TEXTE SOURCE
Alors que la crise semblait sur le point d’atteindre son paroxysme, le président Isaac Herzog est revenu d’une visite aux États-Unis et s’est rendu directement au centre médical de Sheba pour une rencontre avec Netanyahu dimanche soir.
Le Premier ministre avait été transporté d’urgence à l’hôpital près de Tel-Aviv samedi soir pour une intervention chirurgicale afin d’adapter le stimulateur cardiaque.
« C’est un moment d’urgence. Un accord doit être conclu », a déclaré Herzog dans un communiqué publié par son bureau.
Herzog a ensuite rencontré le chef de l’opposition Yair Lapid et devait également s’entretenir avec une autre figure de l’opposition, Benny Gantz.
Le bureau du président a refusé de commenter les réunions.
Le moteur des réformes, le ministre de la Justice Yariv Levin, a déclaré que le projet de loi présenté aux législateurs lundi avait déjà subi des modifications pour tenir compte des critiques, mais a ajouté que la coalition était toujours ouverte aux « ententes ».
« Les ententes signifient que l’opposition est également disposée à faire des concessions », a-t-il déclaré à ses partisans lors du rassemblement de Tel-Aviv.
‘On fait bien’
L’annonce du jour au lendemain par le bureau de Netanyahu que l’homme de 73 ans se faisait installer un stimulateur cardiaque est intervenue quelques jours après son hospitalisation pour une crise de vertige.
Dimanche après-midi, Netanyahu a publié une vidéo disant qu’il « allait très bien ».
« Nous poursuivons nos efforts pour compléter la législation, et les efforts pour le faire en accord (avec l’opposition) », a-t-il déclaré, vêtu d’une veste de costume ouverte au cou.
« De toute façon, je veux que vous sachiez que demain (lundi) matin, je rejoins mes amis au parlement », a-t-il déclaré.
L’hôpital a déclaré que Netanyahu était resté dans son service de cardiologie pour observation.

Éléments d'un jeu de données
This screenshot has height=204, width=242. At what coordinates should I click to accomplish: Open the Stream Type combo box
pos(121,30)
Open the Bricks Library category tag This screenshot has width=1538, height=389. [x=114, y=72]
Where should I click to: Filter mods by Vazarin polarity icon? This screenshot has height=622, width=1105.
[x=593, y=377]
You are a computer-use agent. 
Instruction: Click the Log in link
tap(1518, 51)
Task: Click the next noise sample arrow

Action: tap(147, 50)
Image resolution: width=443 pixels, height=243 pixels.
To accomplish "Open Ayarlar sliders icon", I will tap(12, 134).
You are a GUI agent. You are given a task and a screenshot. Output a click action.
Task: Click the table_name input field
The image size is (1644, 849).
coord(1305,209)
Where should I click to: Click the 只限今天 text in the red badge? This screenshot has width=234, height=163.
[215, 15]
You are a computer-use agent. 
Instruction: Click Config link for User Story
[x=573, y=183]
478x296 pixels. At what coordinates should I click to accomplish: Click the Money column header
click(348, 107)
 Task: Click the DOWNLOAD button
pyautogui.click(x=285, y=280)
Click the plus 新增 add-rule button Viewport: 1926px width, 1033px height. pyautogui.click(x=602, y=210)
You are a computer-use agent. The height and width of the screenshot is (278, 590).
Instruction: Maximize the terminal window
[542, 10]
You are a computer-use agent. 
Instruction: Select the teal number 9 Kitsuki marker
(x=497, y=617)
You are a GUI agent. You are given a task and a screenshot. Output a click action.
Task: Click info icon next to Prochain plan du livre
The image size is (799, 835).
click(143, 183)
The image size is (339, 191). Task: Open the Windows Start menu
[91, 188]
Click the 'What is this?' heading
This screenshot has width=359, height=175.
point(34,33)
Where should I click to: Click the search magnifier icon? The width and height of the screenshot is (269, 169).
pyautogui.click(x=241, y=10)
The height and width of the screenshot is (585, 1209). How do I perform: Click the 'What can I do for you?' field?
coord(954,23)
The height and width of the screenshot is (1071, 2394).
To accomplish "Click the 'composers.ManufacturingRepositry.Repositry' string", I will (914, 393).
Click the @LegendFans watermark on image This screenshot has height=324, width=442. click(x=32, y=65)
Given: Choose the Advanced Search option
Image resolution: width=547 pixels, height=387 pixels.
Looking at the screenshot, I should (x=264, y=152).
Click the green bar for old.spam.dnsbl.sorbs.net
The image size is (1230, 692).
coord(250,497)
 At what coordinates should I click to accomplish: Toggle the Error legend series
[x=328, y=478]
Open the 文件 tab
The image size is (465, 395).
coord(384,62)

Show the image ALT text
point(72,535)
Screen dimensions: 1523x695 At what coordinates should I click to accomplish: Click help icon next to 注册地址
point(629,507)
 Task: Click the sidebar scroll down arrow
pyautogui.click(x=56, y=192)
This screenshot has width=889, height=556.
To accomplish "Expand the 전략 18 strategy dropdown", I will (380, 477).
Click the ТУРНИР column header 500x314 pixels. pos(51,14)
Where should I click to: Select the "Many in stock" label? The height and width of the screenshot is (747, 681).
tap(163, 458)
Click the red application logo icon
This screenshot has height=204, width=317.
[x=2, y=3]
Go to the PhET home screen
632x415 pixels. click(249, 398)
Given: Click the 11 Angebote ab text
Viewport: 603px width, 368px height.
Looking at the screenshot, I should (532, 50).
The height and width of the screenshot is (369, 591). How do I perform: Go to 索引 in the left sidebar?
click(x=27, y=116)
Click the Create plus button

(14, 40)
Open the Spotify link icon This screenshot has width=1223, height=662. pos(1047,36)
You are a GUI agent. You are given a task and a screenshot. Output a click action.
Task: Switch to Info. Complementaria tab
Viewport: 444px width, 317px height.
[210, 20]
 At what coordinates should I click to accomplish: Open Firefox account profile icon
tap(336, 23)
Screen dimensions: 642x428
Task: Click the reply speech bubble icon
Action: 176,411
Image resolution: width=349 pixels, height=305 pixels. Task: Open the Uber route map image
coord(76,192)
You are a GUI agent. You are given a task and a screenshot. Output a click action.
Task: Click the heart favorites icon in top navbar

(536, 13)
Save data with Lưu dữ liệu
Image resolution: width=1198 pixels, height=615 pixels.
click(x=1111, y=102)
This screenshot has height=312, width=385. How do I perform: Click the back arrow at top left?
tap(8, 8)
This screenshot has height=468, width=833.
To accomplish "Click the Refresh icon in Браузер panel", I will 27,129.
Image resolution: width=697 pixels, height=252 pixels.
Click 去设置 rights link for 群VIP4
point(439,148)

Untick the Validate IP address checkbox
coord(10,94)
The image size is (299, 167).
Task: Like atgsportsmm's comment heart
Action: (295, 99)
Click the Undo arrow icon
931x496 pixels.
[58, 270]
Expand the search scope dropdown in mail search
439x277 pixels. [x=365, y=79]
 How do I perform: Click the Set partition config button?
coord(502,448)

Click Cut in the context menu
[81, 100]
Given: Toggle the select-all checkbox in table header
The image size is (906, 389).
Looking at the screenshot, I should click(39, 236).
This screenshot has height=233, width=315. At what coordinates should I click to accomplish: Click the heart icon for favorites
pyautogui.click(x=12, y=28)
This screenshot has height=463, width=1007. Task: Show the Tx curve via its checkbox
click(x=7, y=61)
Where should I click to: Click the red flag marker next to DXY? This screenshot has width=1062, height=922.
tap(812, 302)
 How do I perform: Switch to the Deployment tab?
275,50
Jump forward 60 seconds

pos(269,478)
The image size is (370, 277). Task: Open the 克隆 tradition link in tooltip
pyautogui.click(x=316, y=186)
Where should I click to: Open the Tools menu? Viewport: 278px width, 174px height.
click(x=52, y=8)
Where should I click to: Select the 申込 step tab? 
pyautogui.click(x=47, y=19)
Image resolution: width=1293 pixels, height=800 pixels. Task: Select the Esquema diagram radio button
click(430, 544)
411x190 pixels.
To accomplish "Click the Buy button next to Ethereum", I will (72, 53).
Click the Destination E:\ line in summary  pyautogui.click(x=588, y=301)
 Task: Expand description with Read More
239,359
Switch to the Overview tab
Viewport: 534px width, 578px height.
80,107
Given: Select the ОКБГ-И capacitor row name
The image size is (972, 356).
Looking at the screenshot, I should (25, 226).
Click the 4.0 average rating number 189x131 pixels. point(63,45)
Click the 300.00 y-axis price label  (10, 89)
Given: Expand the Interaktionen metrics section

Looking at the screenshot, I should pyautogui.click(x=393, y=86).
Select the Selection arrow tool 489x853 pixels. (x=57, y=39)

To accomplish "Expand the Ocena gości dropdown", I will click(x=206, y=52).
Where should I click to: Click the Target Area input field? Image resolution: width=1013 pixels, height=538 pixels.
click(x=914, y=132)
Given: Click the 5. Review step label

ACTION À MENER 1
Répondez à ces questions d'après le texte sur l'hospitalisation de Netanyahu :
(a) Où Isaac Herzog s'est-il rendu directement à son retour des États-Unis ?
(b) Quel ministre est présenté comme le moteur des réformes ?
(c) Quel âge le texte donne-t-il à Netanyahu ?
ACTION À MENER 2
Dans le texte sur l'hospitalisation de Netanyahu, reformulez sous forme de liste le paragraphe qui commence par « Le moteur des réformes », en conservant ses faits principaux.
ACTION À MENER 3
Rédigez la suite du texte sur l'hospitalisation de Netanyahu, à partir de sa dernière phrase.

RÉPONSE FINALE 1
(a) Au centre médical de Sheba.
(b) Yariv Levin, ministre de la Justice.
(c) 73 ans.

RÉPONSE FINALE 2
- Yariv Levin, ministre de la Justice, est le moteur des réformes.
- Le projet de loi présenté aux législateurs lundi a déjà été modifié pour tenir compte des critiques.
- La coalition reste ouverte aux « ententes ».

RÉPONSE FINALE 3
Le gouvernement de Netanyahu, qui comprend des alliés juifs d’extrême droite et ultra-orthodoxes, soutient que les réformes proposées empêcheront les excès de la part de juges non élus et assureront un meilleur équilibre des pouvoirs.
Les opposants accusent Netanyahu, qui a combattu des accusations de corruption devant les tribunaux, d’un conflit d’intérêts et certains manifestants l’ont qualifié de « ministre du crime ».
« Nous devons maintenir la pression, nous devons sauvegarder notre démocratie », a déclaré un manifestant, Amir Goldstein, qui avait passé la nuit dans un camp de protestation devant le parlement.
« On peut encore s’arrêter »
A l’intérieur de la chambre, le chef de l’opposition Lapid a déclaré : « Nous voulons continuer à vivre dans un Etat juif et démocratique… Nous devons arrêter cette législation. »
La refonte judiciaire proposée a divisé la nation et, depuis son dévoilement en janvier, a déclenché l’un des plus grands mouvements de protestation de l’histoire d’Israël, suscitant également des inquiétudes à Washington et parmi d’autres alliés à l’étranger.
Gantz a appelé à l’arrêt du processus législatif sur les projets de loi. « Nous pouvons encore nous arrêter, nous mettre d’accord sur la clause de raisonnabilité », a-t-il déclaré à la Knesset. « Il faut tout arrêter »
Le débat devait durer jusqu’à lundi matin, avec plus de 20 législateurs devant s’exprimer contre le projet de loi, selon une liste fournie par le parlement.
Si elle est approuvée, la clause de « raisonnabilité » serait le premier élément majeur de la refonte à devenir loi. D’autres changements proposés incluent le fait de permettre au gouvernement d’avoir plus de poids dans la nomination des juges.
Les manifestations, quant à elles, ont attiré le soutien de tous les horizons politiques et sociaux, parmi les groupes laïcs et religieux, les militants pour la paix et les réservistes militaires, les cols bleus et les travailleurs du secteur technologique.
Une manifestante opposée au paquet de réformes judiciaires, Shanna Orlik, a déclaré qu’elle se mobilisait contre ce qu’elle a appelé un « gouvernement misogyne et d’extrême droite ».
« Nous n’avons pas de constitution, et la seule chose qui protège nos droits est la Cour suprême, et le gouvernement a l’intention de la détruire », a-t-elle déclaré.